About this task: Counting only lines below that hold "agent", give the total alone.

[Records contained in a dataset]

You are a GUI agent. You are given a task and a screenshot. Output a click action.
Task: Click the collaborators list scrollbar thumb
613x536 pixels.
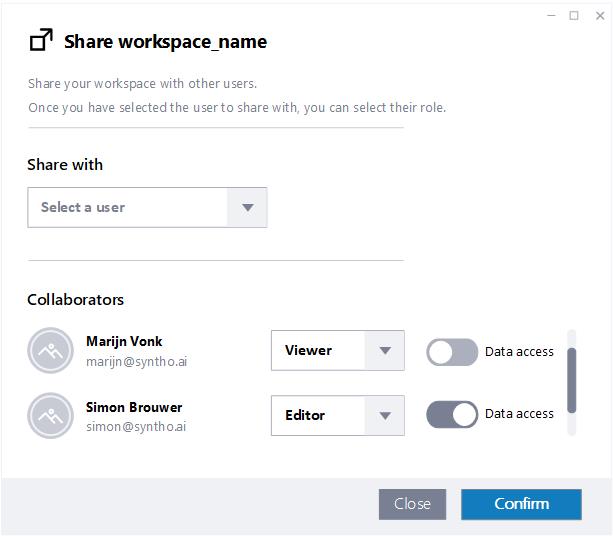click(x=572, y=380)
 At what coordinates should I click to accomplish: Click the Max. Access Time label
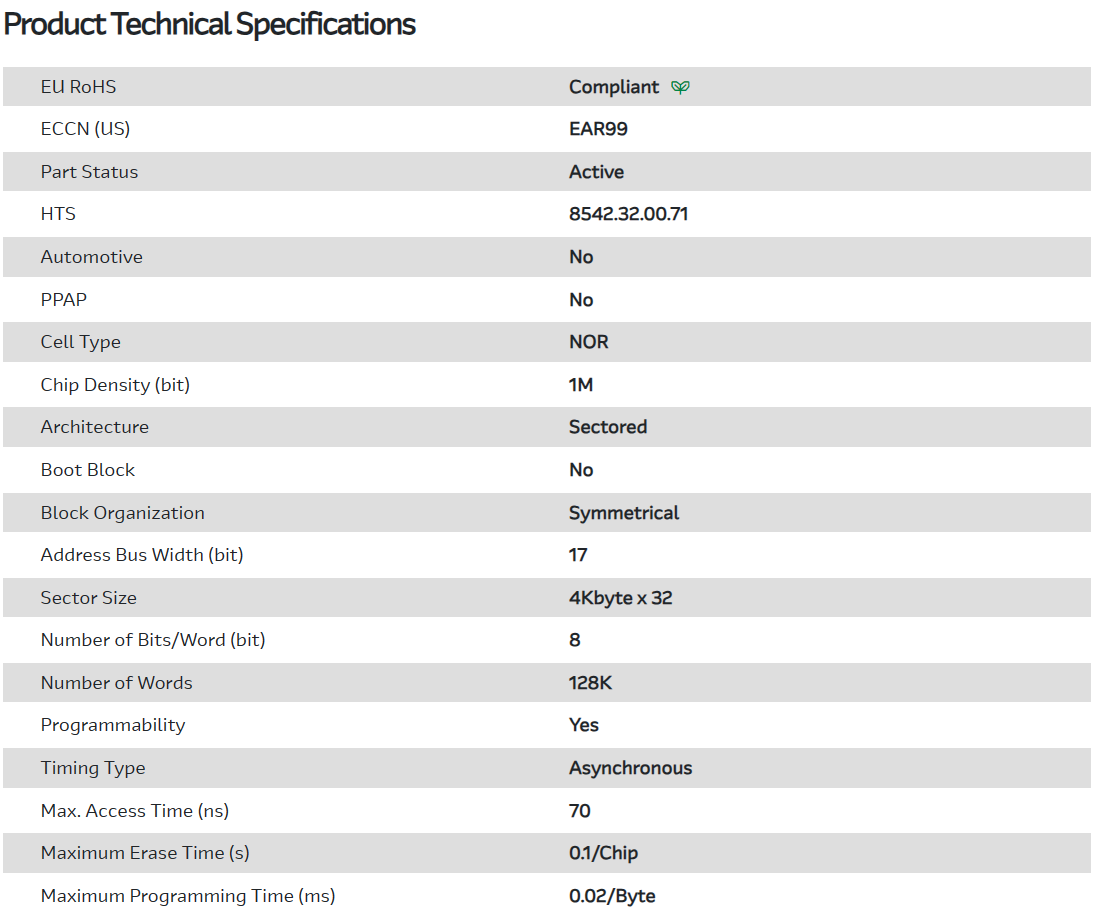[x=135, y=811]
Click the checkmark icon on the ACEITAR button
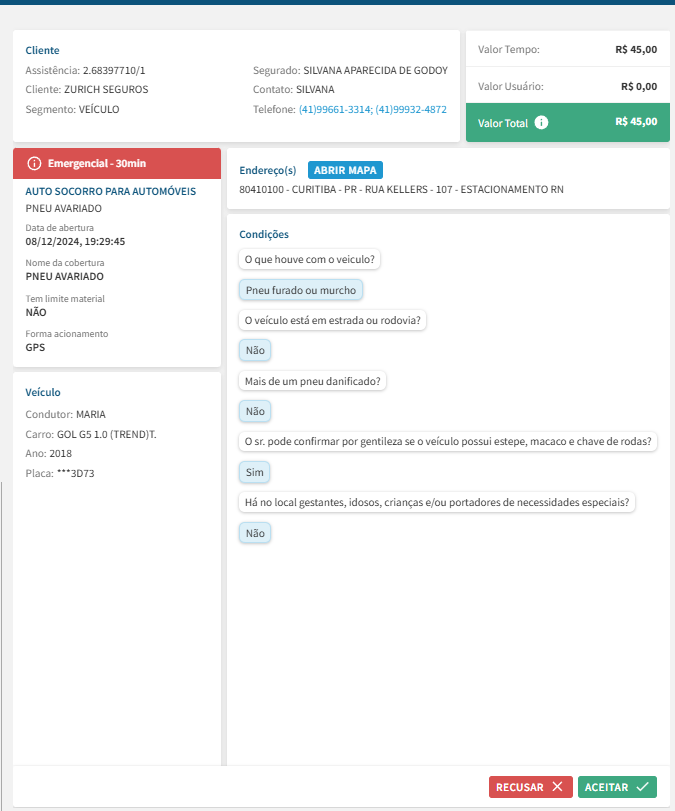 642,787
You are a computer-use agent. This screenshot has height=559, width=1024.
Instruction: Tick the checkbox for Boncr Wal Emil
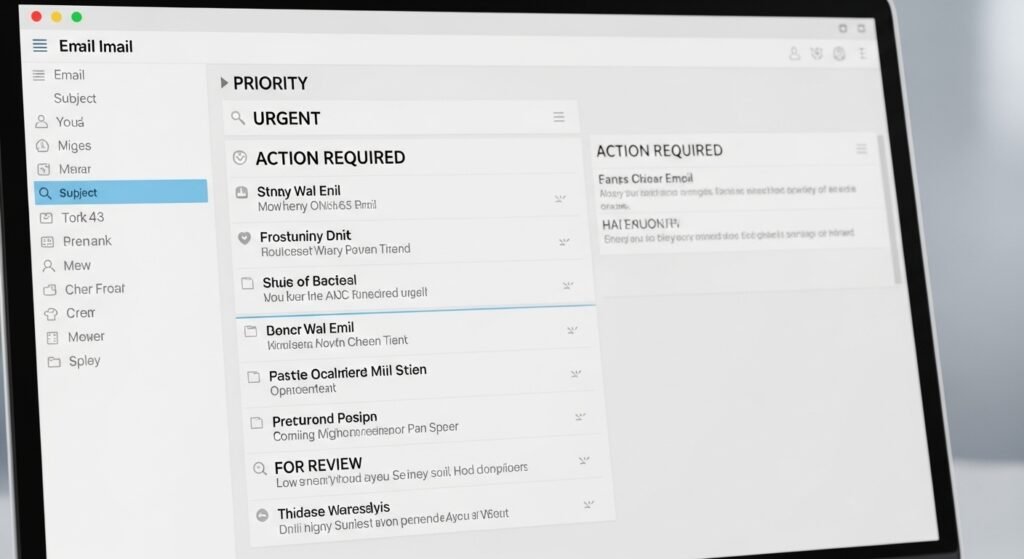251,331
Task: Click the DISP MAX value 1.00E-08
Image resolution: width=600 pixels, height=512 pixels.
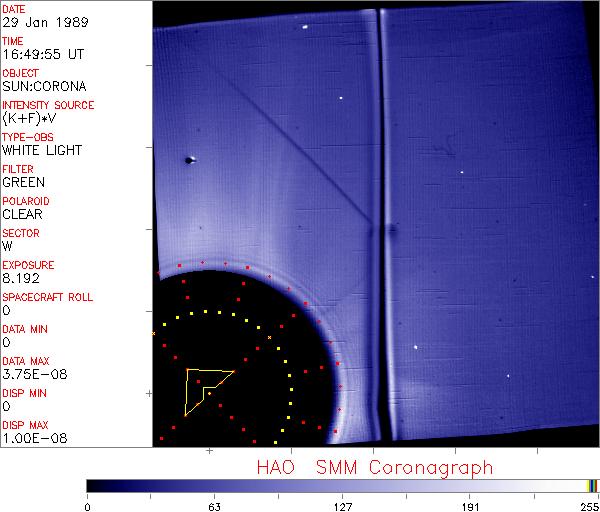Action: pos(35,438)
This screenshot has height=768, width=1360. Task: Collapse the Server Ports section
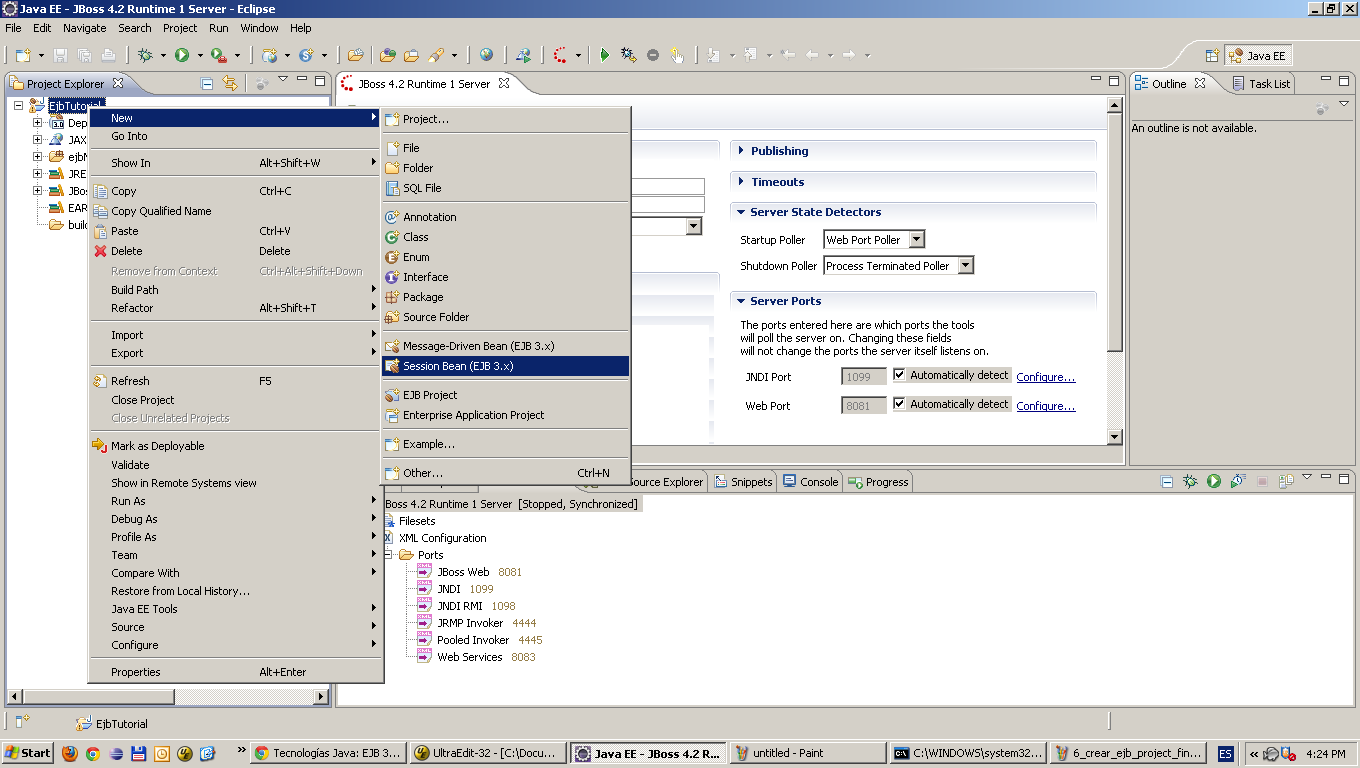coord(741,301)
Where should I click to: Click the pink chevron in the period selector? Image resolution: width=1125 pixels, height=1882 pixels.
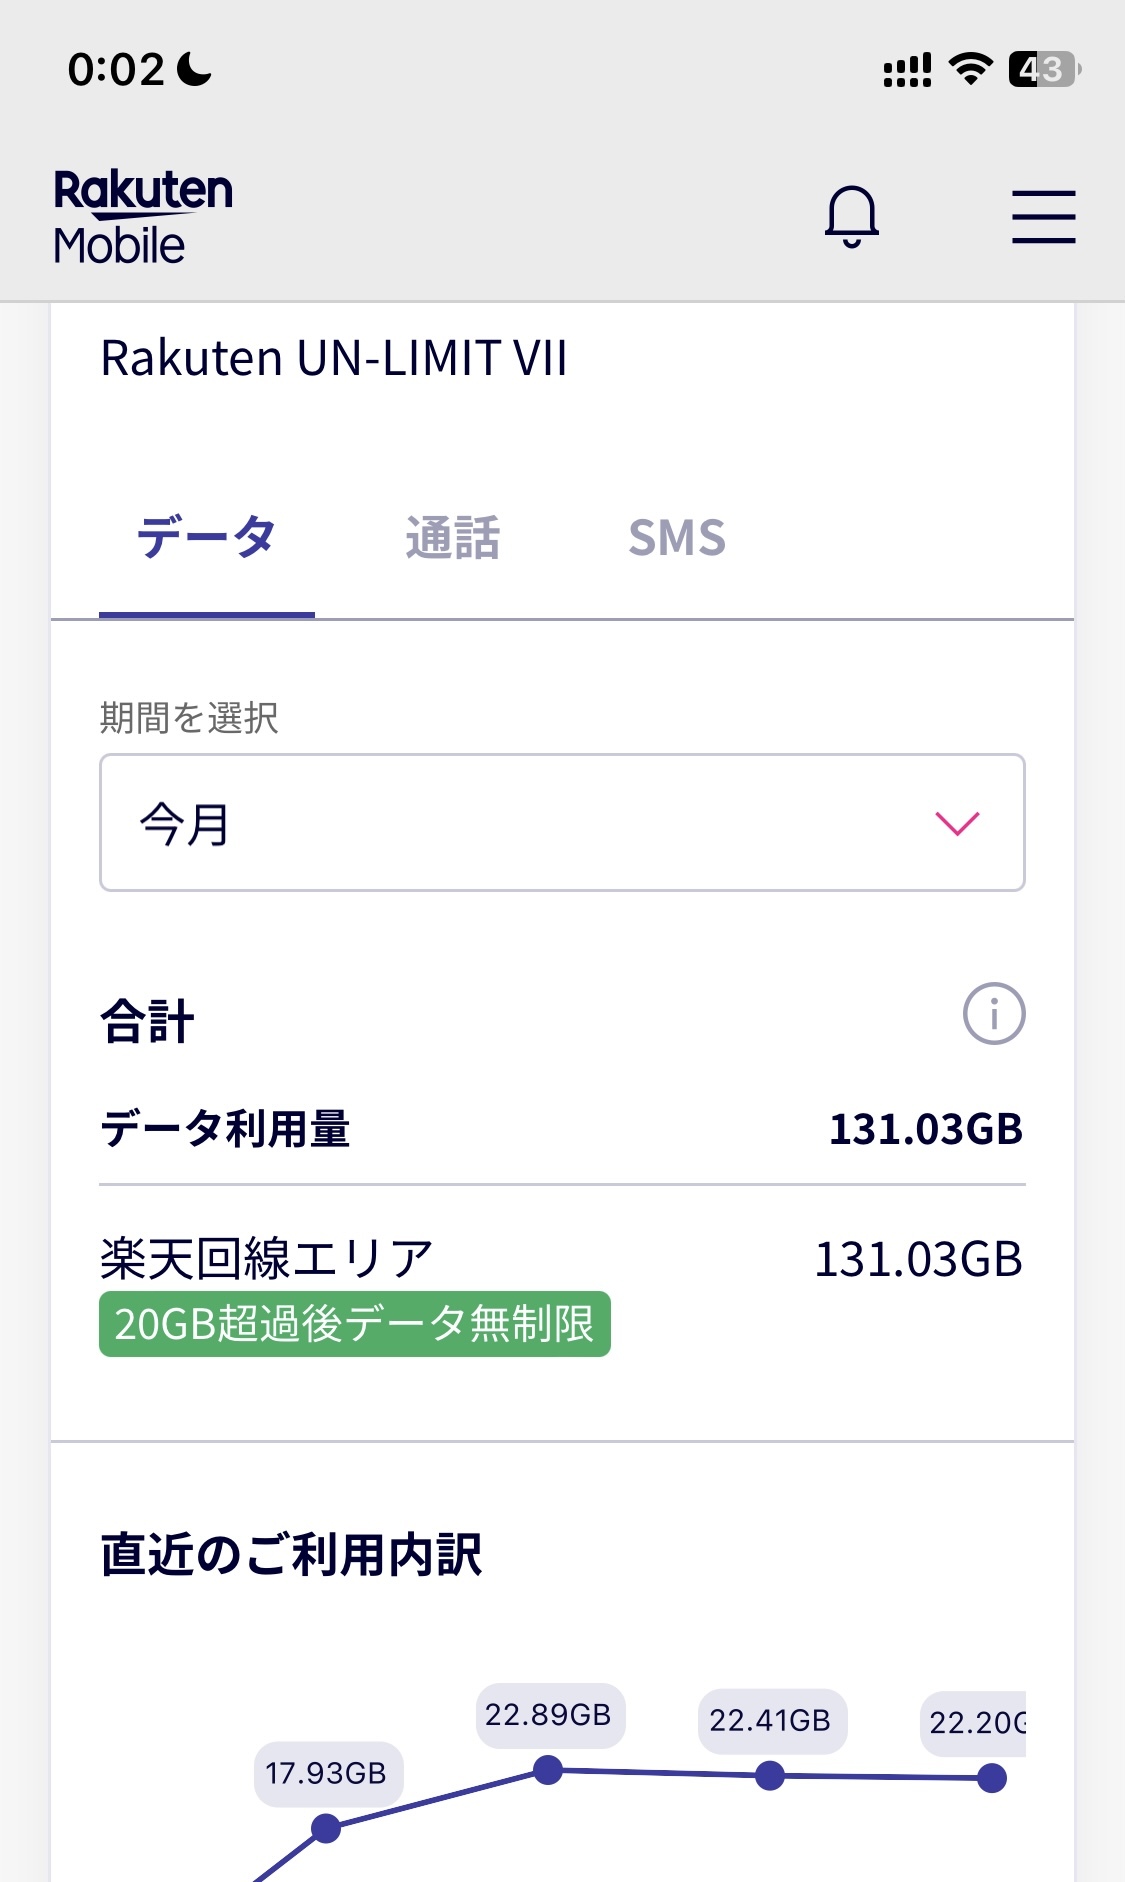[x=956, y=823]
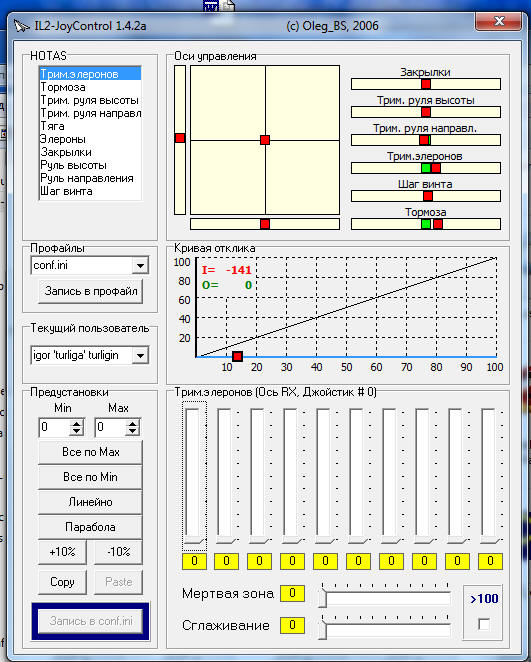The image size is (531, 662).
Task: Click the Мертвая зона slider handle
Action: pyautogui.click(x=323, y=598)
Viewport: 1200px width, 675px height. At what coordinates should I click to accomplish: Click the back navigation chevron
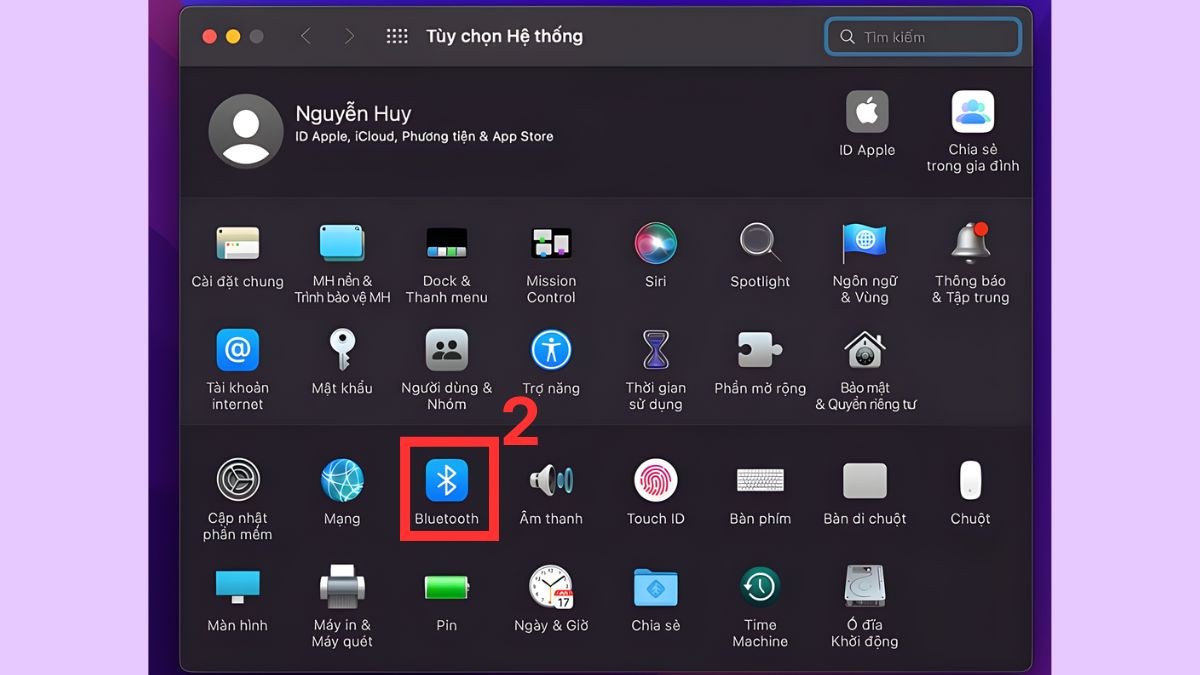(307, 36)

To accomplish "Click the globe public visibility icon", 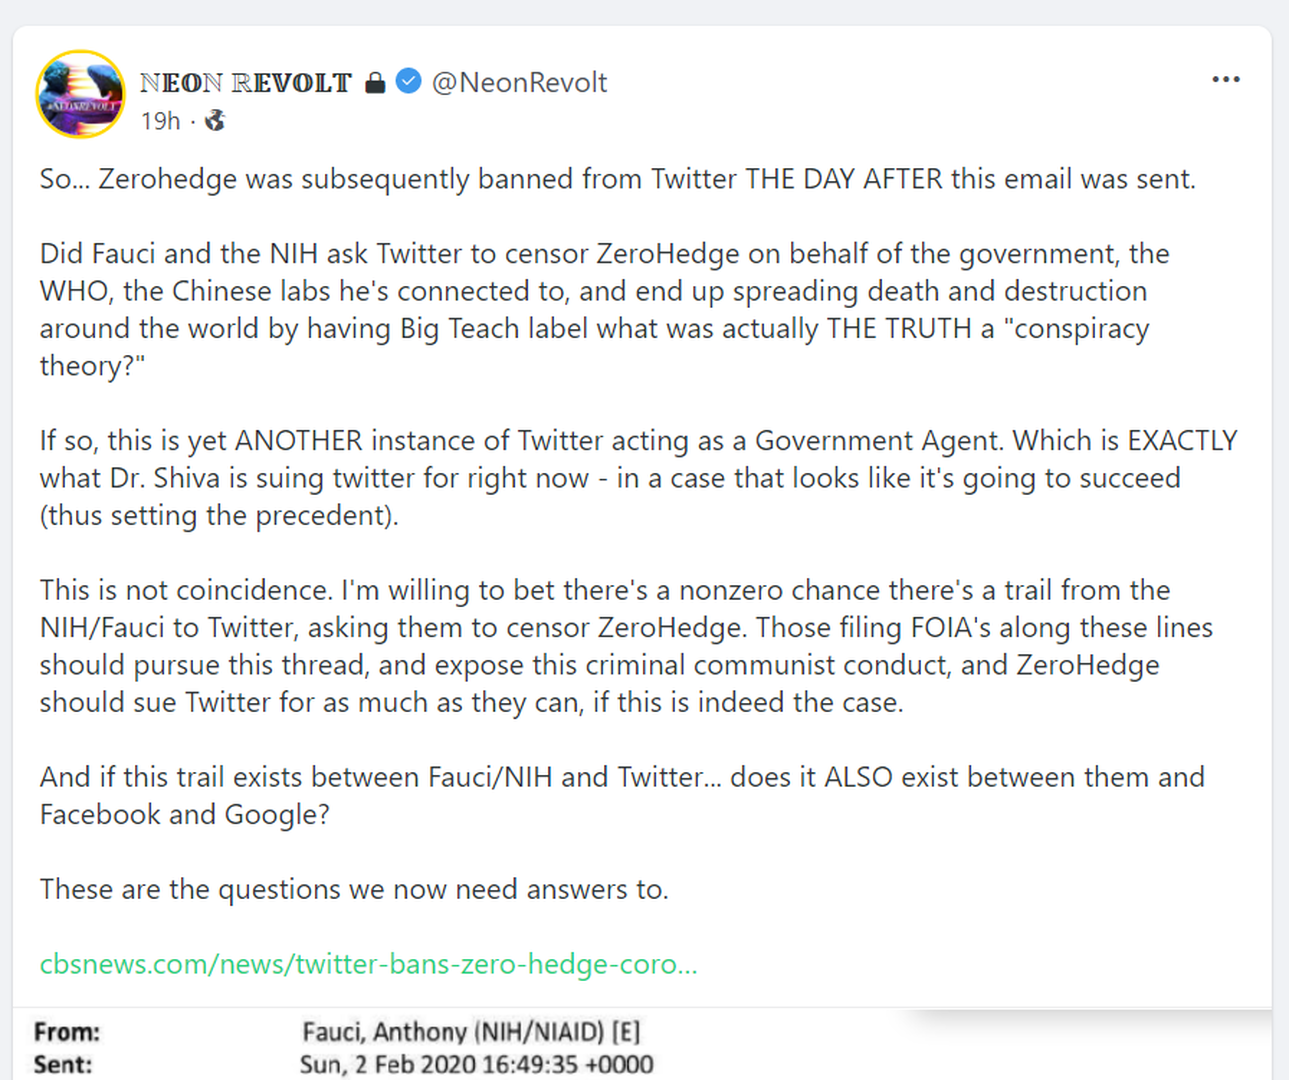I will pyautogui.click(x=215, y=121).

Output for this exercise: 2